A greedy algorithm for learning pilot ratings from helicopter shipboard dynamic interface tests

In a real world pattern recognition application a user cannot assess the performance of a classifier on an unlabeled data set. Classifiers cannot give their best performance because they require user-controlled parameters. As a Solution, a Sequential Function Approximation (SFA) method has been' developed for classification that determines the values of the control parameters during learning. In this dissertation, experiments were carried out on real world data sets where SFA, using only the training subset, had comparable performance to a number of other popular classification schemes whose user-defined parameters were optimized utilizing the entire data set. By the statistical significance of the results it was concluded at 95% confidence that the performance of SFA will be equivalent or significantly better than those of the other popular classification tools.

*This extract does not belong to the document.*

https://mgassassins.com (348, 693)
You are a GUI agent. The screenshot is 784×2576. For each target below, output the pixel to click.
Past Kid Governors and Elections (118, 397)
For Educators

After establishing SFA as a proper classification tool in this dissertation, it is applied to a US Navy flight test problem. The current problem at hand is to predict pilot ratings from HH-60H Sea-Hawk helicopters based on 369 at sea take-off and landing DI tests. Least significant inputs with respect to classification were pointed out with the potential of accelerating through the DI test matrix. And finally an effort was made to give the DI test pilots an estimate of how many tests were necessary to be conducted before generating enough data for the SFA classification tool to satisfactorily learn.